## What you are asked to do
Recast all of the records below as a numbered list, omitting any blank lines.

[Pointing records for text and elements]
-*-

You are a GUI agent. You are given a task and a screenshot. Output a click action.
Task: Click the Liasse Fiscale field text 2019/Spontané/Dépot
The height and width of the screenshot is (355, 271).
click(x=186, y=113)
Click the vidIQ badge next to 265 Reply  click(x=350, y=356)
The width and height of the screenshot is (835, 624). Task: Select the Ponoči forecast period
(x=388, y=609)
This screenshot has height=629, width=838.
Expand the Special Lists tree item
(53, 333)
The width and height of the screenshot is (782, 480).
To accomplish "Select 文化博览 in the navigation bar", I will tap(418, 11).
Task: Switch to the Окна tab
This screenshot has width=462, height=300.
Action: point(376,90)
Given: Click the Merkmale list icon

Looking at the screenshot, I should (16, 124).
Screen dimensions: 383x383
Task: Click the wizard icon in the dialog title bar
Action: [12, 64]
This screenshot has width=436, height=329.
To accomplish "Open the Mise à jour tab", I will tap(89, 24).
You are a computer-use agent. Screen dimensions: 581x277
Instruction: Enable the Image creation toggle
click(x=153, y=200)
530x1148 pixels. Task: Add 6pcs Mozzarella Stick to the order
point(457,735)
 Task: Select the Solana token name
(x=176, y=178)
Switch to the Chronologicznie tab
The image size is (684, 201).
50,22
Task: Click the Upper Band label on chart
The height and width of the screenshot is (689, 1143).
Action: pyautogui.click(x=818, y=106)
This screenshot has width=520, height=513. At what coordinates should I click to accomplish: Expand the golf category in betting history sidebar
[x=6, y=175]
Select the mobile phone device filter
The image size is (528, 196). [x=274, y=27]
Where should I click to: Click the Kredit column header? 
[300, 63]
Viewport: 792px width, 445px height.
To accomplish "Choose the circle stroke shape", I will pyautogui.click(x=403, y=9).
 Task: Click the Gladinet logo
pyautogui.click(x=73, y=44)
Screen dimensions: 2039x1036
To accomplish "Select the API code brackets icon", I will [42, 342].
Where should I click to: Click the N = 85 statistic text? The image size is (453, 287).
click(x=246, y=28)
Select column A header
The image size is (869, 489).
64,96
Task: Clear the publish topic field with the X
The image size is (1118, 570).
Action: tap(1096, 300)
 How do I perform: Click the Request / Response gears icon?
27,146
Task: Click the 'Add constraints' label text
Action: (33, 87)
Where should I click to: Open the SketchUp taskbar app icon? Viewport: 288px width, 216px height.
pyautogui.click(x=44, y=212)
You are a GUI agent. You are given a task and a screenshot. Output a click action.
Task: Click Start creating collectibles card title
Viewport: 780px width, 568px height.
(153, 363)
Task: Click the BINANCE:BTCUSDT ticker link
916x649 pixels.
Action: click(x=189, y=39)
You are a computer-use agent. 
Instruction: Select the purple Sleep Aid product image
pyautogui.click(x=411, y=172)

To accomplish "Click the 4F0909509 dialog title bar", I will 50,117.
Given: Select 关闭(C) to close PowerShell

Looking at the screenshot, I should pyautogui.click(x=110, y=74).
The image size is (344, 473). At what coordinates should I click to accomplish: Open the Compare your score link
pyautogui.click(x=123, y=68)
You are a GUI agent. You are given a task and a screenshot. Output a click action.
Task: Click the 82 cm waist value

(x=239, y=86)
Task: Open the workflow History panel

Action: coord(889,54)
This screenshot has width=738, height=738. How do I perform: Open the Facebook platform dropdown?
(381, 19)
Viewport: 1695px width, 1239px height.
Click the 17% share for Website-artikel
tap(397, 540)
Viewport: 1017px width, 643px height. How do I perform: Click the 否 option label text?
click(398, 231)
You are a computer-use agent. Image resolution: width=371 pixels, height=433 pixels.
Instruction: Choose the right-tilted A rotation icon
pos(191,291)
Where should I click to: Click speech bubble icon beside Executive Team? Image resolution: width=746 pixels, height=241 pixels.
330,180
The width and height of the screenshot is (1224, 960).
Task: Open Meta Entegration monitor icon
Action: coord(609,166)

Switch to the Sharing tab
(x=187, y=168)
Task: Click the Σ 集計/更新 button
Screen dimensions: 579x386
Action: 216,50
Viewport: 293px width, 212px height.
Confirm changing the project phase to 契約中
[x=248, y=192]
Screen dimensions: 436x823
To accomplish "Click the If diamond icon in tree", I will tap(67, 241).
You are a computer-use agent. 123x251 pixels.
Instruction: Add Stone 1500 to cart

-*-

## Result for this exercise
1. You are a GUI agent. You are given a task and a screenshot. Output a click action.
2. Task: Click the Liasse Fiscale field text 2019/Spontané/Dépot
3. The height and width of the screenshot is (355, 271).
4. click(x=186, y=113)
5. Click the vidIQ badge next to 265 Reply  click(x=350, y=356)
6. The width and height of the screenshot is (835, 624). Task: Select the Ponoči forecast period
7. (x=388, y=609)
8. This screenshot has height=629, width=838.
9. Expand the Special Lists tree item
10. (53, 333)
11. The width and height of the screenshot is (782, 480).
12. To accomplish "Select 文化博览 in the navigation bar", I will tap(418, 11).
13. Task: Switch to the Окна tab
14. This screenshot has width=462, height=300.
15. Action: point(376,90)
16. Given: Click the Merkmale list icon
17. Looking at the screenshot, I should (16, 124).
18. Screen dimensions: 383x383
19. Task: Click the wizard icon in the dialog title bar
20. Action: [12, 64]
21. This screenshot has width=436, height=329.
22. To accomplish "Open the Mise à jour tab", I will tap(89, 24).
23. You are a computer-use agent. Screen dimensions: 581x277
24. Instruction: Enable the Image creation toggle
25. click(x=153, y=200)
26. 530x1148 pixels. Task: Add 6pcs Mozzarella Stick to the order
27. point(457,735)
28.  Task: Select the Solana token name
29. (x=176, y=178)
30. Switch to the Chronologicznie tab
31. The image size is (684, 201).
32. 50,22
33. Task: Click the Upper Band label on chart
34. The height and width of the screenshot is (689, 1143).
35. Action: pyautogui.click(x=818, y=106)
36. This screenshot has width=520, height=513. At what coordinates should I click to accomplish: Expand the golf category in betting history sidebar
37. [x=6, y=175]
38. Select the mobile phone device filter
39. The image size is (528, 196). [x=274, y=27]
40. Where should I click to: Click the Kredit column header? 
41. [300, 63]
42. Viewport: 792px width, 445px height.
43. To accomplish "Choose the circle stroke shape", I will pyautogui.click(x=403, y=9).
44.  Task: Click the Gladinet logo
45. pyautogui.click(x=73, y=44)
46. Screen dimensions: 2039x1036
47. To accomplish "Select the API code brackets icon", I will [42, 342].
48. Where should I click to: Click the N = 85 statistic text? The image size is (453, 287).
49. click(x=246, y=28)
50. Select column A header
51. The image size is (869, 489).
52. 64,96
53. Task: Clear the publish topic field with the X
54. The image size is (1118, 570).
55. Action: tap(1096, 300)
56.  How do I perform: Click the Request / Response gears icon?
57. 27,146
58. Task: Click the 'Add constraints' label text
59. Action: (33, 87)
60. Where should I click to: Open the SketchUp taskbar app icon? Viewport: 288px width, 216px height.
61. pyautogui.click(x=44, y=212)
62. You are a GUI agent. You are given a task and a screenshot. Output a click action.
63. Task: Click Start creating collectibles card title
64. Viewport: 780px width, 568px height.
65. (153, 363)
66. Task: Click the BINANCE:BTCUSDT ticker link
67. 916x649 pixels.
68. Action: click(x=189, y=39)
69. You are a computer-use agent. 
70. Instruction: Select the purple Sleep Aid product image
71. pyautogui.click(x=411, y=172)
72. To accomplish "Click the 4F0909509 dialog title bar", I will 50,117.
73. Given: Select 关闭(C) to close PowerShell
74. Looking at the screenshot, I should pyautogui.click(x=110, y=74).
75. The image size is (344, 473). At what coordinates should I click to accomplish: Open the Compare your score link
76. pyautogui.click(x=123, y=68)
77. You are a GUI agent. You are given a task and a screenshot. Output a click action.
78. Task: Click the 82 cm waist value
79. (x=239, y=86)
80. Task: Open the workflow History panel
81. Action: coord(889,54)
82. This screenshot has width=738, height=738. How do I perform: Open the Facebook platform dropdown?
83. (381, 19)
84. Viewport: 1695px width, 1239px height.
85. Click the 17% share for Website-artikel
86. tap(397, 540)
87. Viewport: 1017px width, 643px height. How do I perform: Click the 否 option label text?
88. click(398, 231)
89. You are a computer-use agent. Image resolution: width=371 pixels, height=433 pixels.
90. Instruction: Choose the right-tilted A rotation icon
91. pos(191,291)
92. Where should I click to: Click speech bubble icon beside Executive Team? Image resolution: width=746 pixels, height=241 pixels.
93. 330,180
94. The width and height of the screenshot is (1224, 960).
95. Task: Open Meta Entegration monitor icon
96. Action: coord(609,166)
97. Switch to the Sharing tab
98. (x=187, y=168)
99. Task: Click the Σ 集計/更新 button
100. Screen dimensions: 579x386
101. Action: 216,50
102. Viewport: 293px width, 212px height.
103. Confirm changing the project phase to 契約中
104. [x=248, y=192]
105. Screen dimensions: 436x823
106. To accomplish "Click the If diamond icon in tree", I will tap(67, 241).
107. You are a computer-use agent. 123x251 pixels.
108. Instruction: Add Stone 1500 to cart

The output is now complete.